• Stored dataset items
►
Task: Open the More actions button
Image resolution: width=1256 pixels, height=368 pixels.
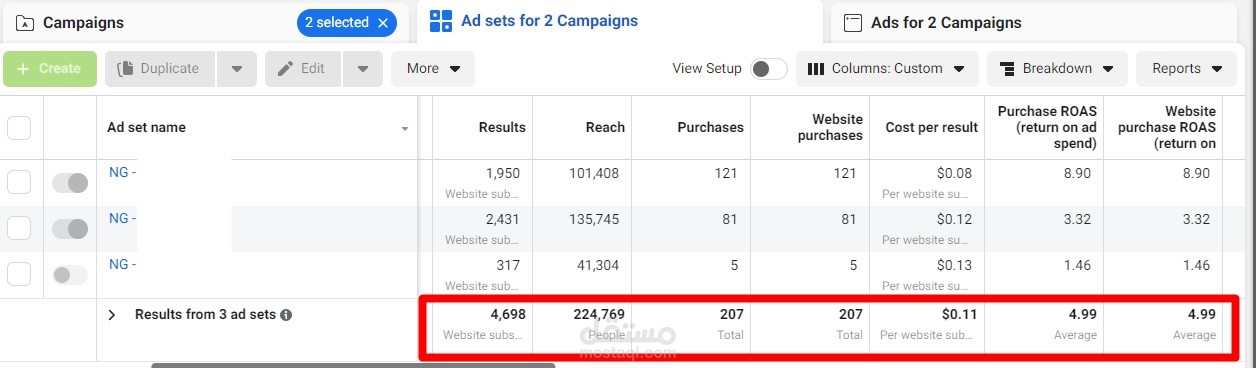Action: click(433, 69)
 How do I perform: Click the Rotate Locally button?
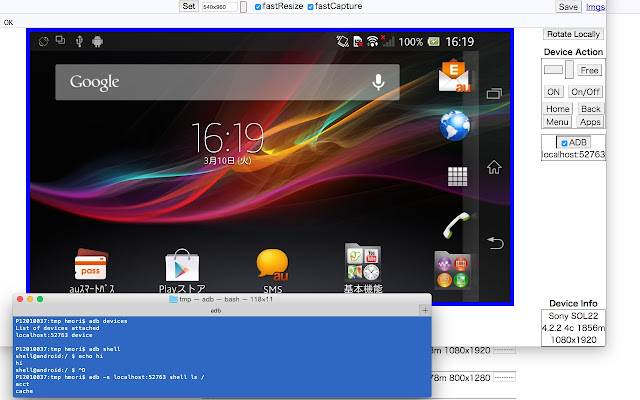tap(573, 34)
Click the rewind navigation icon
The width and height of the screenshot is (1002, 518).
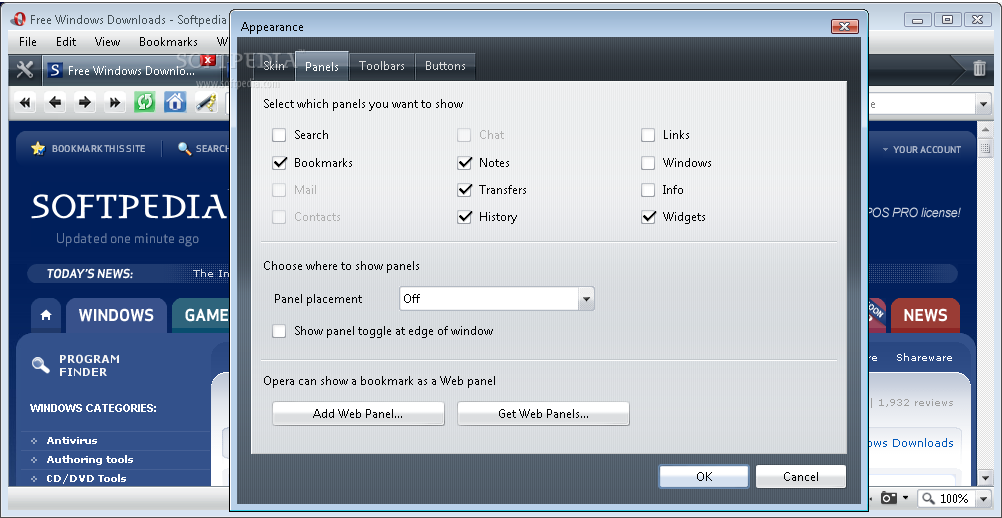tap(25, 102)
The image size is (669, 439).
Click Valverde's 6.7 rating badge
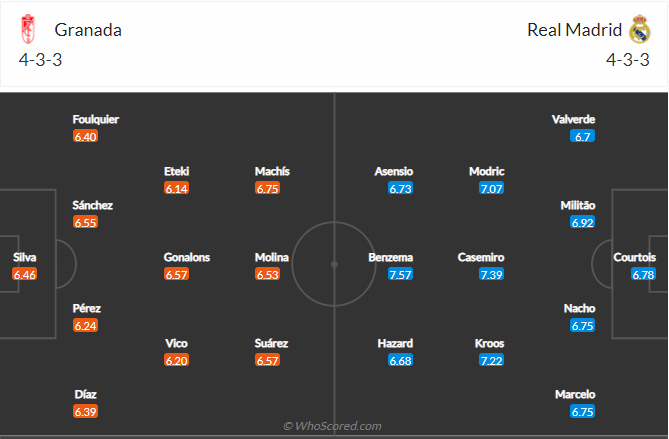click(x=582, y=136)
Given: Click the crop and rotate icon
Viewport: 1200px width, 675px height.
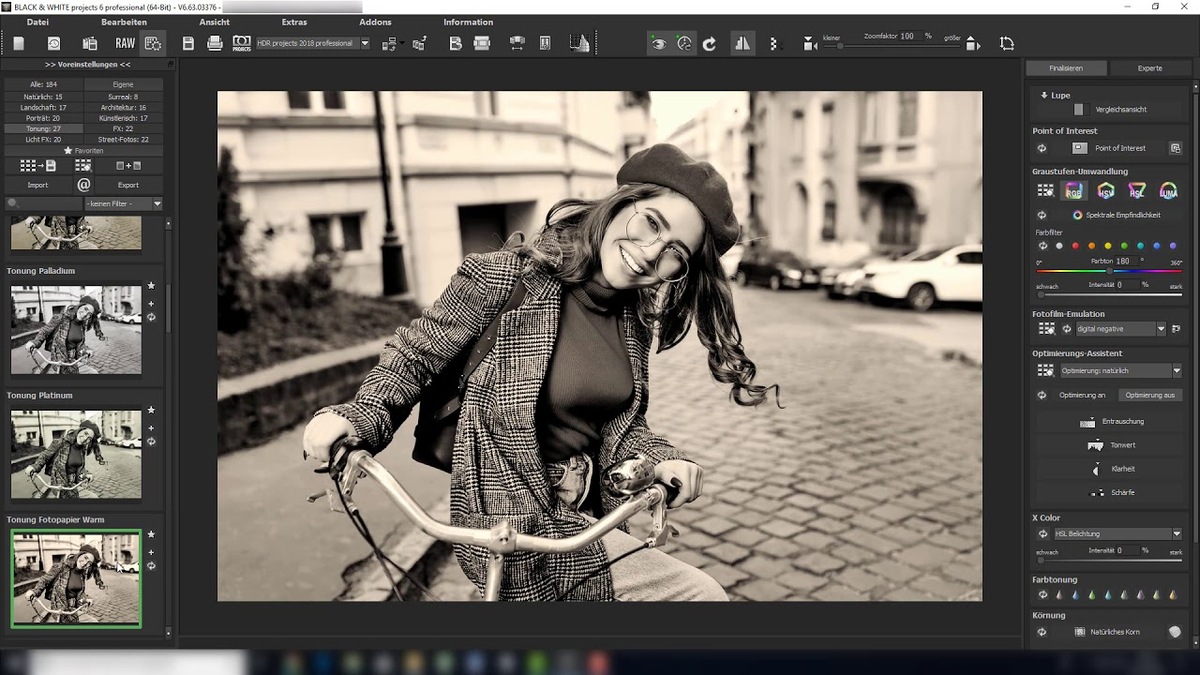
◄
• WHAT IS EXPECTED
Which of the lines above hold the word "icon"? Copy each one.

• WRITTEN ANSWER
Click the rewind navigation icon
Given: Click the crop and rotate icon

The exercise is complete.